Austria - Article 21

  1. Is there existing legislation in your country to encourage or ensure that websites, in particular government, public service or other sites providing widespread services of general use (such as hiring services, travel, telephony, energy, education, employment, leisure...) are accessible to visually impaired people? Please be sure to specify in your answer to which categories of site the regulation(s) apply.

    Until now, legislation on the accessibility of websites is only available for the websites of the federal government.

    The principle of non-discriminatory access to information for people with disabilities is laid down in the Federal Disability Discrimination Act, article 6, paragraph 5.

    The Federal Act on the Service of Official Documents (Service of Documents Act) lays down the rules for the service of documents to be transmitted by courts of law and administrative authorities and states in article 29, paragraph 7 that "The delivery service (al 1) is to be rendered such way, that handicapped persons are guaranteed a barrier-free access to such service according to the state of the art of technology, as from time to time."

    The Federal Act on Provisions Facilitating Electronic Communications with Public Bodies (E-Government Act) rules in article 1, paragraph 3 that "measures shall be taken to ensure that official Internet sites which provide information or electronic support for procedures are structured in such a way as to comply with international standards for access to the worldwide web, including unhindered access for disabled persons."

  2. What are the standards that are used in your country to measure website accessibility?

    Web Content Accessibility Guidelines 1.0 (WCAG 1.0) of the Web Accessibility Initiative (WAI) are being used, however, it is considered to use WCAG 2.0 in the near future.

  3. Is there an authority in place to establish, measure and control website accessibility?

    The Federal Chancellery of the Republic of Austria issues reports on the accessibility of websites of the federal government on a regular basis. Until now, three reports have been published (2002, 2004, 2007).

  4. Is there a legal obligation to regularly review the accessibility of websites?

    No obligation exists. See also the answer to question 3.

    If yes, at what intervals?

  5. Is there an established timeframe for

    1. new websites to be made accessible?
      if yes what is it ?

      Newly launched websites of the federal government need to be accessible from the beginning.
    2. existing websites to be made accessible?
      if yes what is it ?

      The deadline for making websites of the federal government accessible was 1 January 2008 (E-Government Act, article 24, paragraph 2).
  6. What sanctions are imposed by the law for websites which fail to comply with accessibility regulations?
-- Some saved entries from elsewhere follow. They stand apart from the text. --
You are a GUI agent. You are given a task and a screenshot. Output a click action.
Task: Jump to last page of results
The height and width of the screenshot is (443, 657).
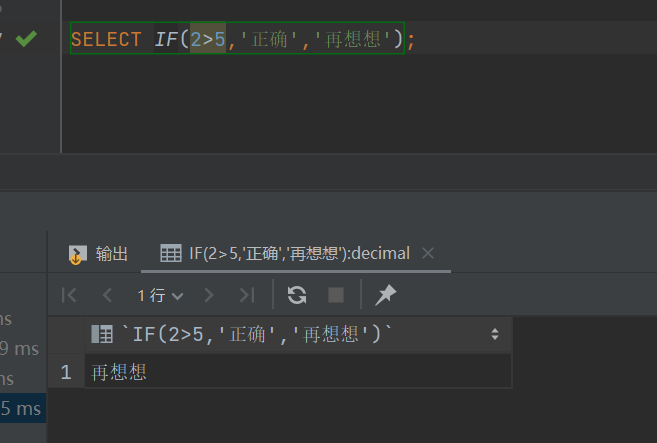247,295
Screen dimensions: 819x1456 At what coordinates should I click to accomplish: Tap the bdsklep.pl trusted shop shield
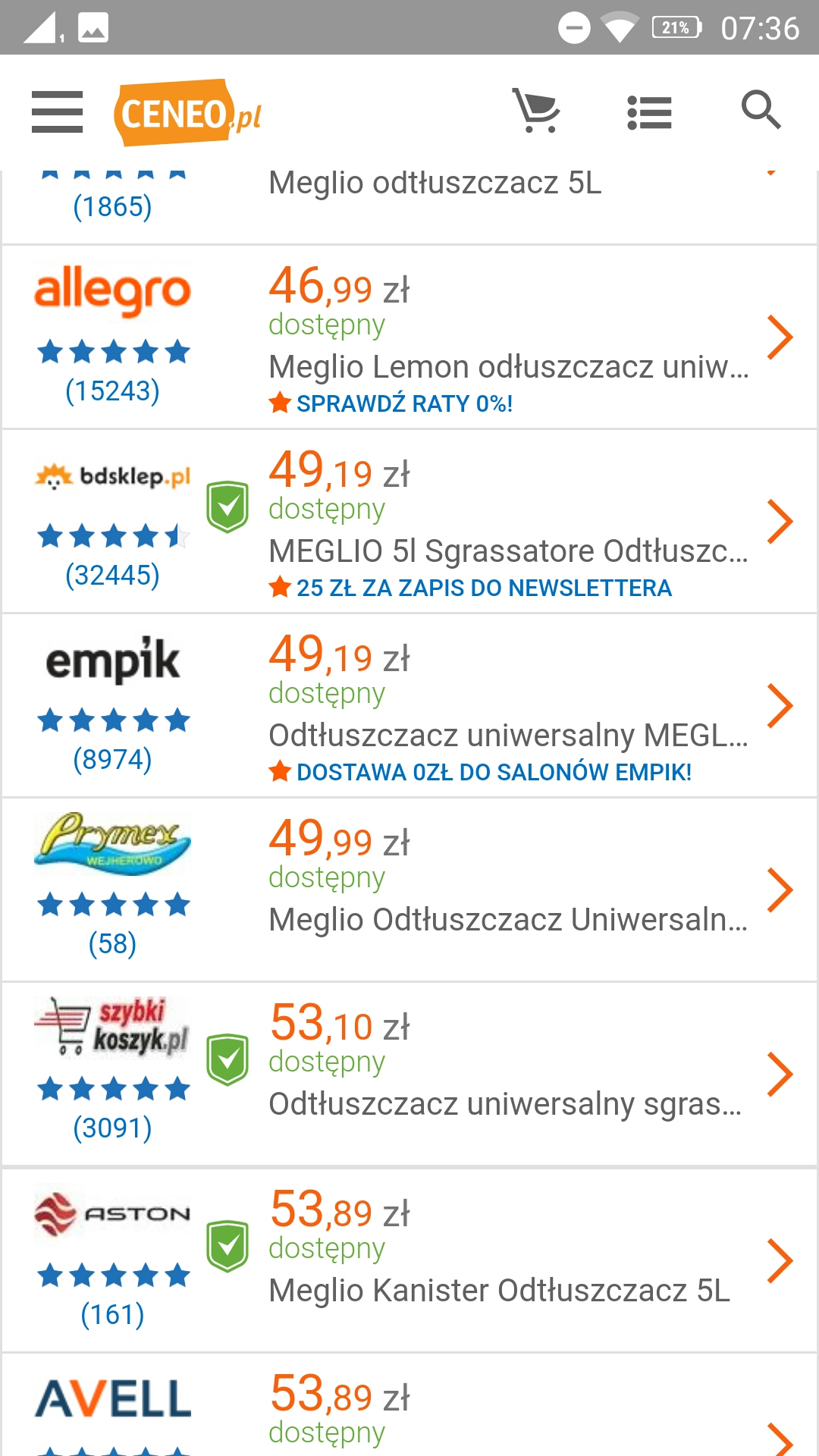click(x=228, y=507)
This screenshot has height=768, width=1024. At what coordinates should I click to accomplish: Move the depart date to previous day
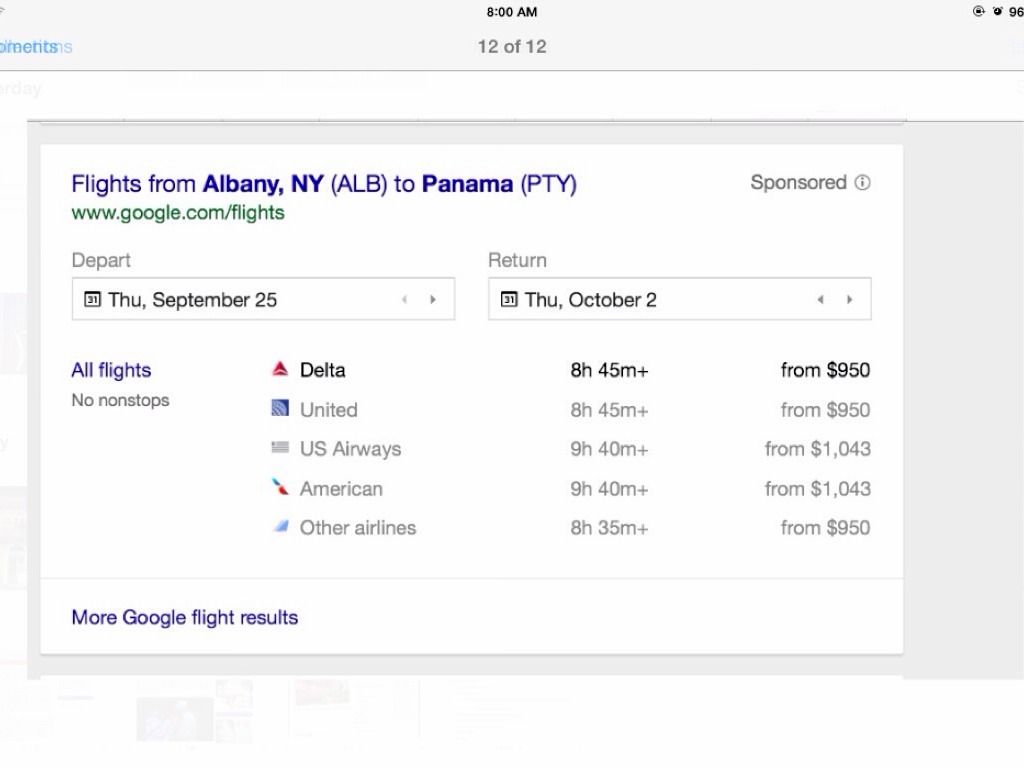(x=405, y=299)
    The Federal Disability Discrimination Act defines an arbitration procedure in case a disabled person feels discriminated against (article 10, paragraph 2). If the arbitration is not successful the person might become eligible for compensation (article 9).

  7. Is there a legal obligation to include awareness of accessibility issues in training provided to webmasters and related professions?

    No obligation exists.

  8. Is there a legal obligation on educational authorities to provide specific training on Web accessibility issues in related areas (such as engineering and computer sciences, telecommunications and networks courses, etc)?

    No obligation exists.

  9. Are there official guidelines in place to assist webmasters and technical staff in making their websites accessible?